Features
Don’t frack with my beer

ILLUSTRATION BY JACK HORNADY

Writer and upstate New York resident Hal Smith on the gas-industry marauder threatening his beer.

It made my day when I learned that Brewery Ommegang, which makes premium Belgian-style ales near Cooperstown, N.Y., was involved in a lawsuit to protect one of the best aquifers in the region.

Cooperstown, a quaint, historic village known primarily for its Baseball Hall of Fame, is one of my favorite destinations for a day trip from my rural home near Binghamton. Cooperstown is also a hotbed of resistance to horizontal hydraulic fracturing (“fracking”), the controversial technology that now makes it feasible to extract natural gas from a mile under Ommegang, as well as from under my own beloved place in the woods.

Geologists have known for years that a vast reserve of natural gas is trapped in the Marcellus Shale formation, which lies beneath upstate New York, Pennsylvania, Ohio and West Virginia. These four states sit atop the largest known untapped shale reserve in the United States.

Some farmers and other landowners in the Cooperstown area, including those who own (and lease out) half of the acreage surrounding Ommegang’s 140-acre site, have sold their mineral rights to gas drillers to supplement incomes and high property taxes, with the expectation of easy money.

What’s the catch? The fracking process shatters shale by the high-pressure injection of 1 million gallons of water mixed with sand and other chemicals per frack. Multiply that by several fracks per site, and that’s millions of gallons of water and toxic waste, either left underground or brought up for disposal.

Sometimes, far more than the industry admits, water wells are poisoned, and odorless methane gas comes out of taps along with drinking water. Strike a match near such a running faucet and the gas can burst into a fireball, possibly singeing your eyebrows, just as you can see in “Gasland,” an Emmy Award-winning documentary about the dangers of fracking.

“The potential threat of compromised water and environmental quality is real,” says Ommegang’s Larry Bennett, explaining why his company filed an amicus brief in a court case about the right of towns to pass zoning ordinances that ban gas drilling. “Many of the chemicals used in drilling are not removable by any filtering that any entity less than the size of a huge city can afford, if then.”

The brewery uses more than a million gallons of water annually. Trucking it in would be prohibitively expensive and undermine the reason Ommegang built its farmstead-style brewery on the site of a former hop farm; its wells yield plenty of pristine water.

Neither life nor beer is possible without good water. It’s the world’s most widely consumed drink and averages about 60 percent of our body weight. But beer virtually is water, comprising 90 to 97 percent. Of course, it’s the hops, malt, yeast and the brewer’s skill that turn water to beer. Water is fairly inconsequential to brewing, right? Not exactly.

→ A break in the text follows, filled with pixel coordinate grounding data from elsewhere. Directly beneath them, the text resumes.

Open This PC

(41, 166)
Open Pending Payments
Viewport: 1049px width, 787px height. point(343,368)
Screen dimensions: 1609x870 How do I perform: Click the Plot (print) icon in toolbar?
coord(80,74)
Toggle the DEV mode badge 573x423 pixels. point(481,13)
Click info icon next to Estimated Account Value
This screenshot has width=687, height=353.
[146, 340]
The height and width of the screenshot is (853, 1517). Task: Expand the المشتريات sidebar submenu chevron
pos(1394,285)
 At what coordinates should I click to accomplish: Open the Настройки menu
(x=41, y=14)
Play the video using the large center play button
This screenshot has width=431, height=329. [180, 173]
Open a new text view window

Water, especially its pH—which is governed by local geology—is a key factor in determining a beer’s style. Sure, a brewmaster can manipulate water chemistry, but it makes the most sense to go with the flow. Soft water favors lagers and darker ales; hard water produces paler ales. Thus, Dublin’s hard water produces stout; the soft waters of Pilzen, in the Czech Republic, set the standard for pilsner.

Although I don’t own a water-based business, I’m in the same boat with Ommegang: My owner-built home of the last 36 years would become worthless if frackers screw up neighboring land. Regrettably, some area farmers face bankruptcy. But betting on a boom-and-bust industry and fouling the aquifers we share is most certainly not the right answer. I’ve built stone walls, planted trees, turned our oaks into posts and beams, and buried three dogs on land that’s been in my wife’s family for generations. No amount of gas money can replace what we stand to lose.

The good news is that two state courts, including the one that considered Ommegang’s amicus brief, recently upheld the right of communities to zone out gas drilling. Of course, those victories may be reversed if the decision’s appealed. But tonight, I’m going to raise a glass of Witte—“it’s worth the wheat”—in honor of Ommegang.

Putting it plainly in my native Bronx vernacular, our message is: Don’t frack with our water—and most seriously, don’t frack up our beer.

Hal Smith is a freelance journalist living in upstate New York. He has contributed to the New York Times, Playboy and more.